== Selected text ==
******************************

[Python-Dev] O(1) deletes from the front of bytearray (was: Re: Adding bytes.frombuffer() constructor to PEP 467 (was: [Python-ideas] Adding bytes.frombuffer() constructor)

Wed Oct 12 04:01:43 EDT 2016

On Wed, Oct 12, 2016 at 12:17 AM, Serhiy Storchaka <storchaka at gmail.com> wrote:
> On 12.10.16 09:31, Nathaniel Smith wrote:
>>
>> But amortized O(1) deletes from the front of bytearray are totally
>> different, and more like amortized O(1) appends to list: there are
>> important use cases[1] that simply cannot be implemented without some
>> feature like this, and putting the implementation inside bytearray is
>> straightforward, deterministic, and more efficiently than hacking
>> together something on top. Python should just guarantee it, IMO.
>>
>> -n
>>
>> [1] My use case is parsing HTTP out of a receive buffer. If deleting
>> the first k bytes of an N byte buffer is O(N), then not only does
>> parsing becomes O(N^2) in the worst case, but it's the sort of O(N^2)
>> that random untrusted network clients can trigger at will to DoS your
>> server.

******************************

== What to do ==
Carry on the mailing-list post about O(1) deletes from the front of bytearray, starting after its last line. The data that follows has nothing to do with the bytearray post.

== Data section ==

******************************

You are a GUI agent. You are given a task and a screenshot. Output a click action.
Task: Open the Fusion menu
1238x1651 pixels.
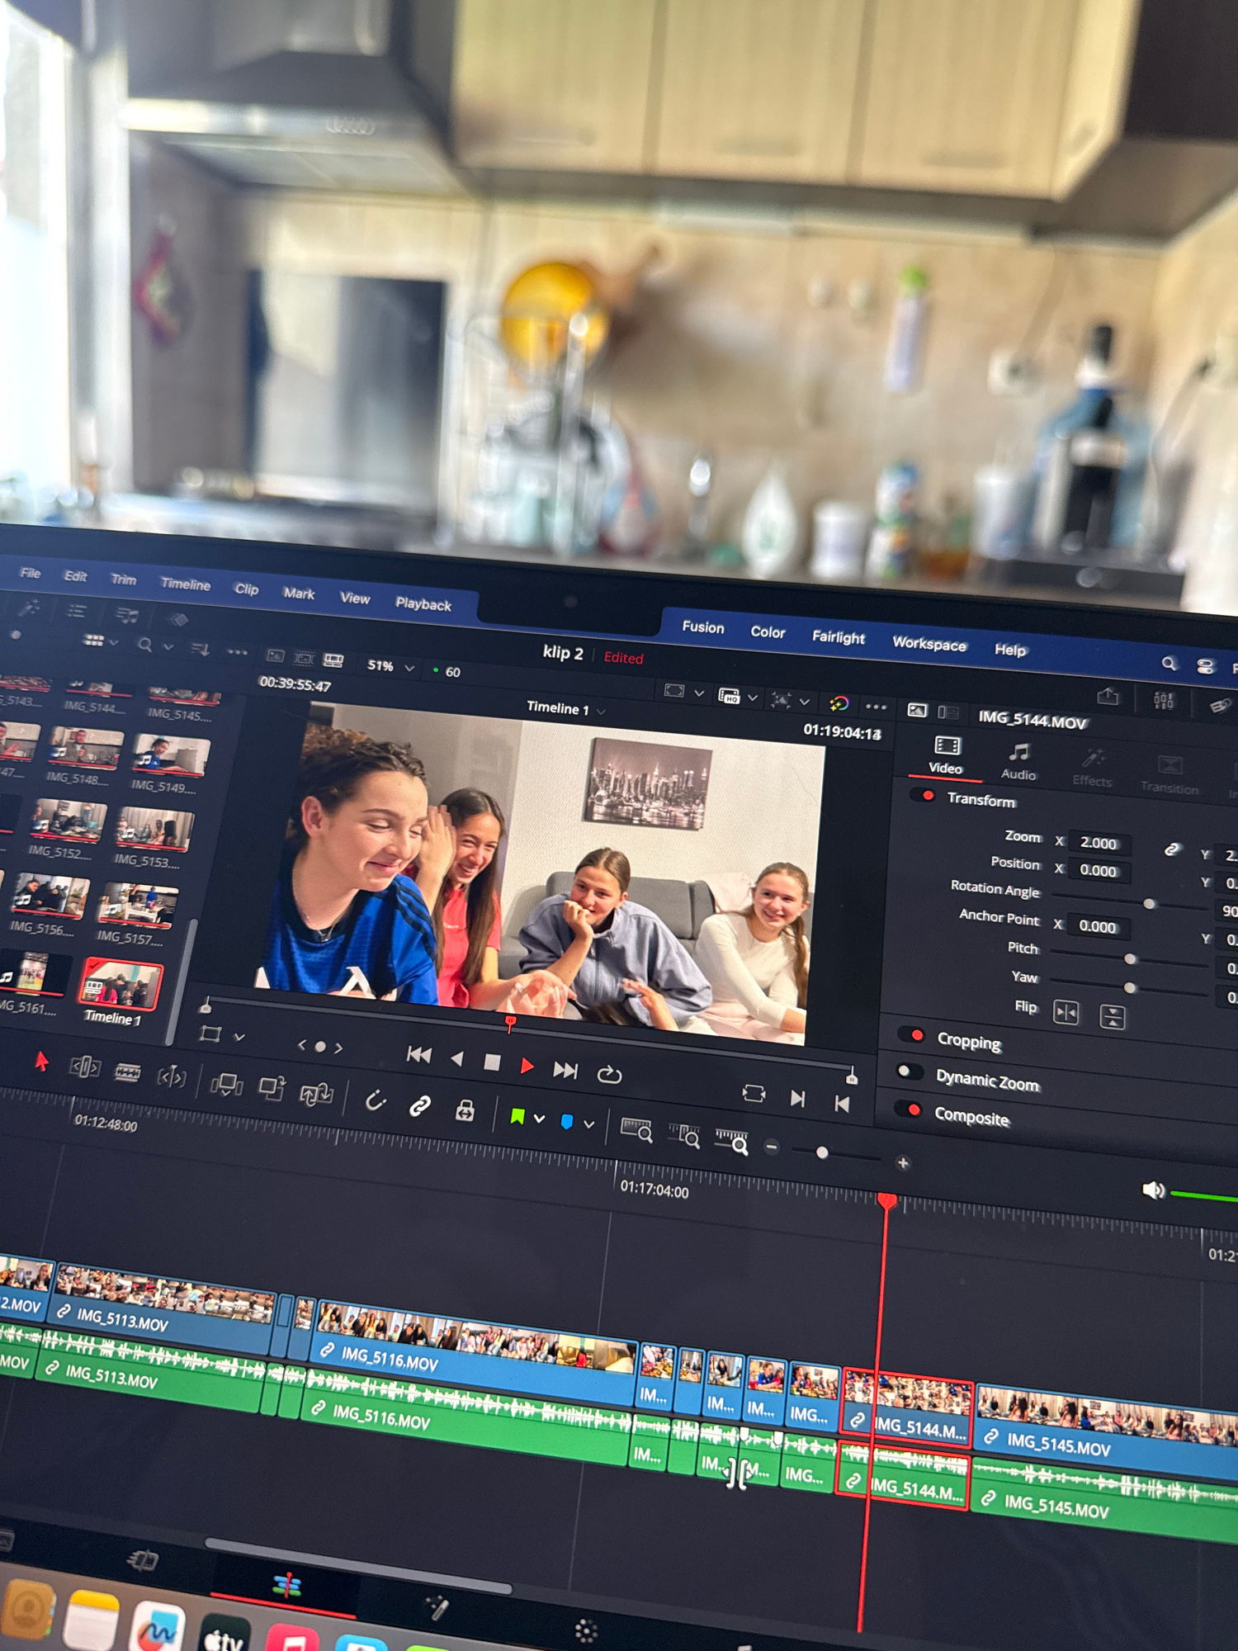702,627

******************************

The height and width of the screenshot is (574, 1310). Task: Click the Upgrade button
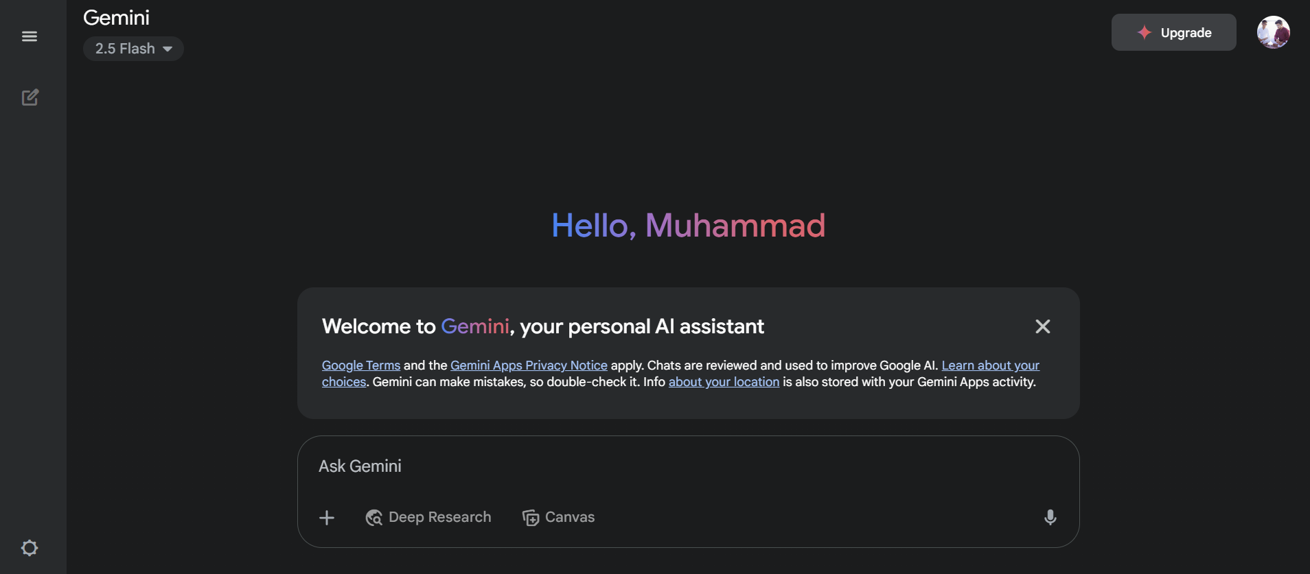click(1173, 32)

******************************

== Answer to this exercise ==
>
>
> Deleting from buffer can be avoided if pass the starting index together with
> the buffer. For example:
>
>     def read_line(buf: bytes, start: int) -> (bytes, int):
>         try:
>             end = buf.index(b'\r\n', start)
>         except ValueError:
>             return b'', start
>
>         return buf[start:end], end+2

It's more complicated than that -- the right algorithm is the one that
Antoine implemented in 3.4. But yes, having implemented this by hand,
I am aware that it can be implemented by hand :-). My point is that
forcing everyone who writes network code in Python to do that is
silly, especially given that CPython's apparently been shipping this
feature for years.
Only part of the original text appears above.